A recent study of autopsy data in Finland suggests nearly half of individuals who experience sudden cardiac death (SCD) without a prior diagnosis of coronary artery disease (CAD) actually had a history of silent MI (SMI)—but that history wasn’t detected until after their deaths.
Acute MI is highly treatable in today’s medical landscape, first author Juha H. Vahatalo, BM, and colleagues at the University of Oulu and Oulu University Hospital in Finland wrote in JAMA Cardiology July 10. But PCIs and antithrombotic therapies are useless against the approximate one-half of MIs that are estimated to be clinically unrecognized.
Outcomes are worse for patients with SMI, reflecting an increased risk of SCD and heart failure that’s much steeper than their counterparts with clinically recognized events, the authors said. In their study, Vahatalo et al. defined SMI as a scar detected by macroscopic and microscopic evaluation of the myocardium without previously diagnosed CAD.
The researchers’ case-control study compared autopsy findings, clinical characteristics and ECG markers associated with SMI in a consecutive cohort of patients enrolled in the Finnish Genetic Study of Arrhythmic Events (Fingesture) registry. All individuals had autopsy-verified SCD in Northern Finland between 1998 and 2017, and Vahatalo’s team obtained clinical history from their medical records, previously recorded ECGs and a standardized questionnaire provided to their next of kin.
A total of 5,869 patients were included in the analysis, the majority of them male and in their mid-sixties. The authors considered individuals with SCD, CAD and SMI as having had cases; those with SCD, CAD and no evidence of SMI were control participants.

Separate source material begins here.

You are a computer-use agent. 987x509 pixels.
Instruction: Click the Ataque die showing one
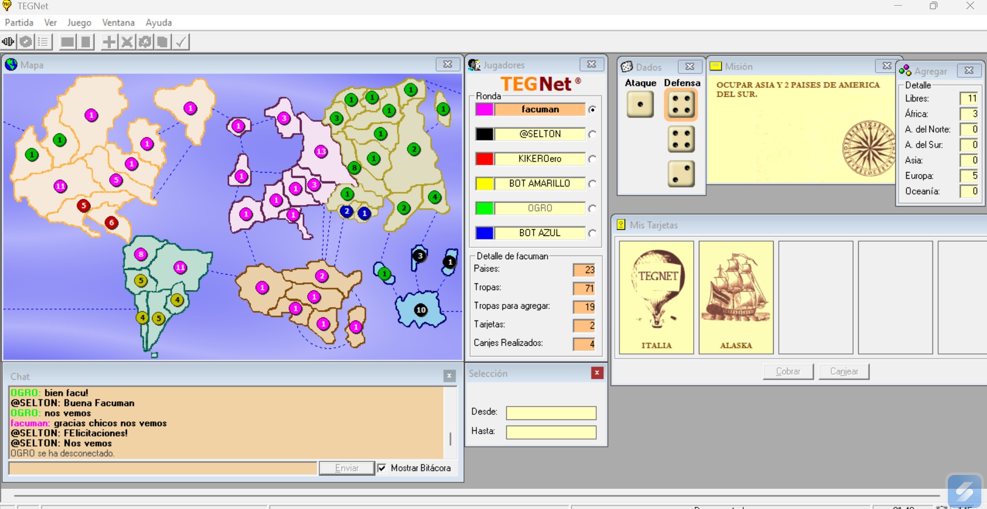tap(640, 105)
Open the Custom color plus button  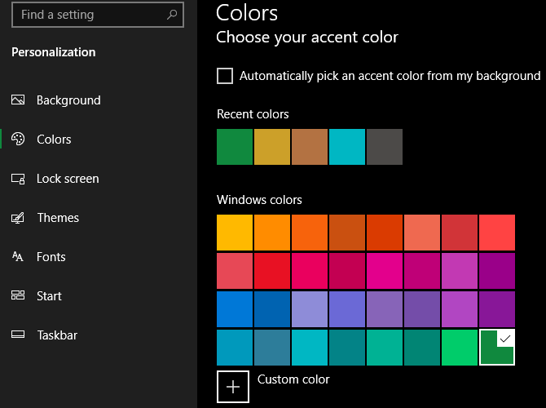[233, 387]
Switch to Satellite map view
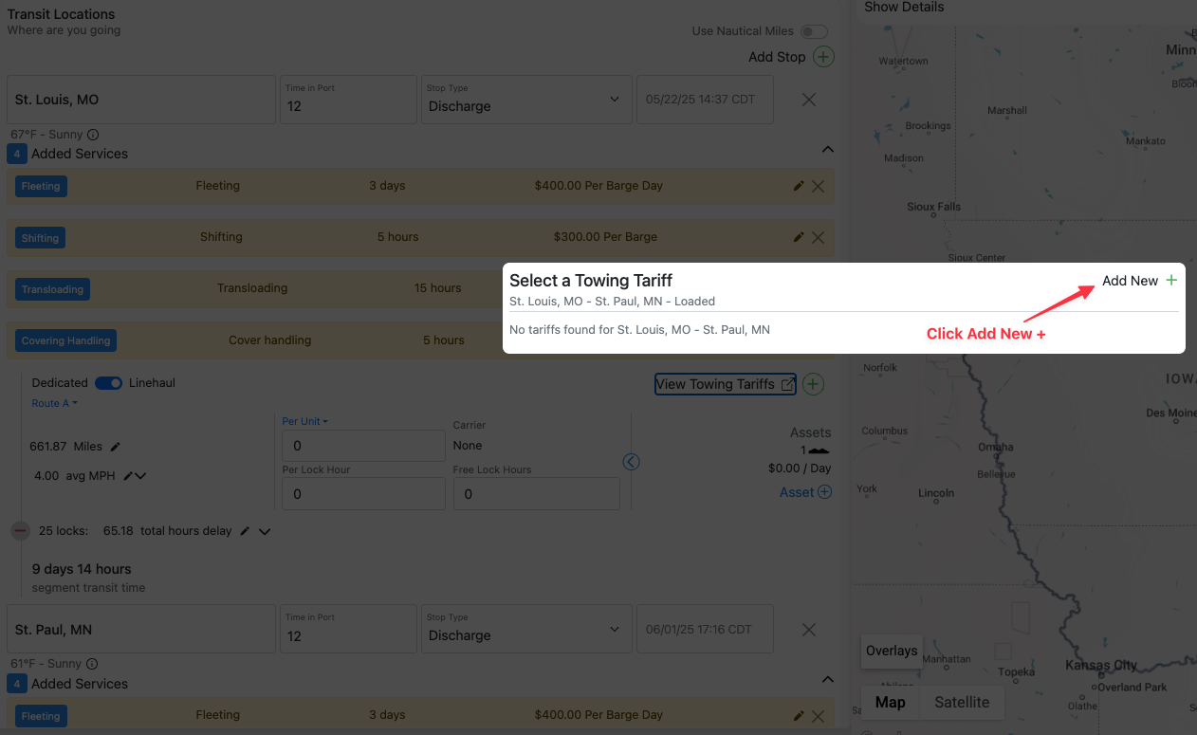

The cause of SCD was CAD in 74.8% of cases, Vahatalo and colleagues reported, and more than 70% of that subgroup had no record of previously diagnosed CAD. SMI was noted in 1,322 individuals (42.4%) who experienced SCD without a clinical history of CAD, and those patients were on average older and more often men than control subjects. Heart weight was also higher in participants with SMI—483 grams compared to 438 grams in control patients.
In patients with SMI, SCD occurred during physical activity 18.2% of the time, while control patients met the same fate just 12.4% of the time. The prevalence of SMI among people with diabetes also seemed to be higher compared to nondiabetics.
Vahatalo and co-authors examined 438 patient ECGs recorded prior to SCD, further finding that a prior ECG was abnormal in 66.8% of patients who had SCD after SMI compared with 55.4% of those who had SCD without SMI. That means some individuals’ CAD diagnoses might have been identifiable via ECG before they died.
“In the future, other, more efficient methods might be useful for diagnosing SMI in addition to standard ECGs,” the authors wrote in JAMA. “These include the likelihood that greater sensitivity can be achieved by imaging techniques, such as cardiac MRI, but the cost-effectiveness for CMRI is likely to be unreasonable. Therefore, screening high-risk populations with ECG to identify individuals for further examinations would probably be reasonable.”
After those screenings, they said, physicians could identify the best candidates for further CMRI screening and echocardiographic strain analysis, possibly lowering costs while catching more cases of CAD.
In a corresponding commentary, William C. Roberts, MD, of Baylor University Medical Center, lauded Vahatalo and his team for their efforts, in particular their “huge” patient base. In Finland, Roberts explained, autopsies are mandatory for all unexpected deaths, giving scientists access to a wide range of data.
Still, he said, large numbers don’t necessarily connote “perfect data.” Vahatalo and co-authors’ research was completed over two decades, during which many different pathologists worked on the study and might have skewed the results with inconsistent practices.